Tennis matches were delayed, that much I know, but I'm not so sure about the salt thing, it seems a bit farfetched.
If you can read this, I forgot to post anonymously.
Just get the US government to reprint their passports with them wearing the breathing masks.
Then it'll be okay.
As a someone who was a horseman for 15 years (show and racehorses) I can say that the only people who do not think dressage is boring is the dressage people.
It is the equivalent of the technical section of an ice skating competition -exacting but boring -how perfect can you make a circle?
In the context of a three day event it is a little more interesting because you then have the cross country and stadium jumping events to see which horse and rider had the precision to do well in the dressage, the guts for the stadium jumping and the ballsout of the cross country course with the hills and water jumps, etc
I personally think that some of the cowhorse events like cutting and reining would be a lot more interesting to people, but they are too US-centric.
I'm just saying....
Nova had a nice show on this last week, well actually a repeat from 2006.
One fellow showed a pretty dramatic effect on weather in the US just from the lack of con trails (sp?) from jets being absent for 3 days following 9/11. Upshot claim was that Global Dimming accounts for masking roughly 50% of Global Warming's effect. Soot itself was not the chief reflector, but rather clouds with soot reflected much more sunlight than if the soot was not present, it changed the size of the drops and created many more locations for these small drops to accumulate.
The trouble I see with the argument of "Soot helps!", is that soot is temporary, eventually washing out of the air. CO2 is not. CO2 is rapidly saturating it's sinks and is steadily increasing in the atmosphere. So even if we tried to use lots of particulate matter to dim things, eventually the ever accumulating CO2 would swamp things out.
The other bit of warning from the Nova episode is that this cooling is localized to the downstream of the polluters. So by creating localized cooling you can really screw up historic weather patterns. They cited a simulation showing that if you looked at the pollution from the US in the 70's and 80's with the better understanding of the cooling, that it helps explain the long period of draught that screwed over Ethiopia. As our sooty emissions in the US got curtailed, Ethiopia's monsoons went back to a more typical pattern. We can change climate much faster than populations, species, forests, etc can adapt.
Though, if we flood New York and Florida, is that all bad?
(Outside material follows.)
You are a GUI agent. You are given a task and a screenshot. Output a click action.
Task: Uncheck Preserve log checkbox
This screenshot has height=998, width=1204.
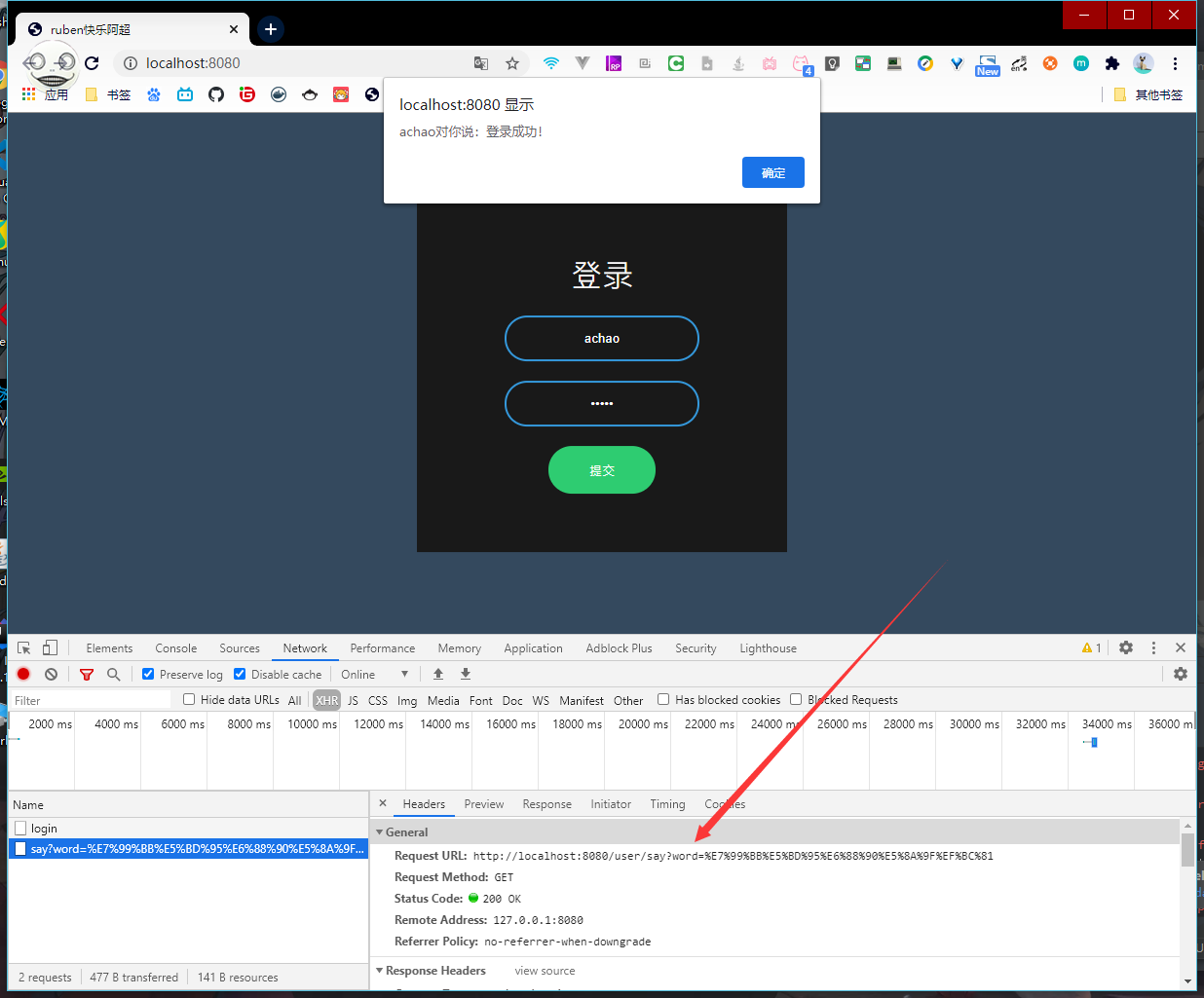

They're probably not using sodium chloride for it, but it's perfectly plausible that they're using cloud seeding to try to control the pollution.
No. I do not hate Maoist style communists. I do not like anyone that denies *reality* for propaganda purposes. Of course, this also includes the so called "communists" in China as well as some standing under Mission Accomplished banners on aircraft carrier.
Anyone that stands there proclaims fact A in-spite of the facts - I do not believe that person anymore.
But then maybe this makes me a "science hugger" or whatever term is coined for that. You know, people that look at facts as they are and can change their mind in light of new information? You know, people that *think*?
So no, I do not hate "Maoist style communists" because,
1. I do not know enough about them
2. I do not believe in extremist's propaganda vs. communists (they also hate Castro for some reason while they supported Batista - Castro cared and did a lot more for Cuba than Batista even cared to think)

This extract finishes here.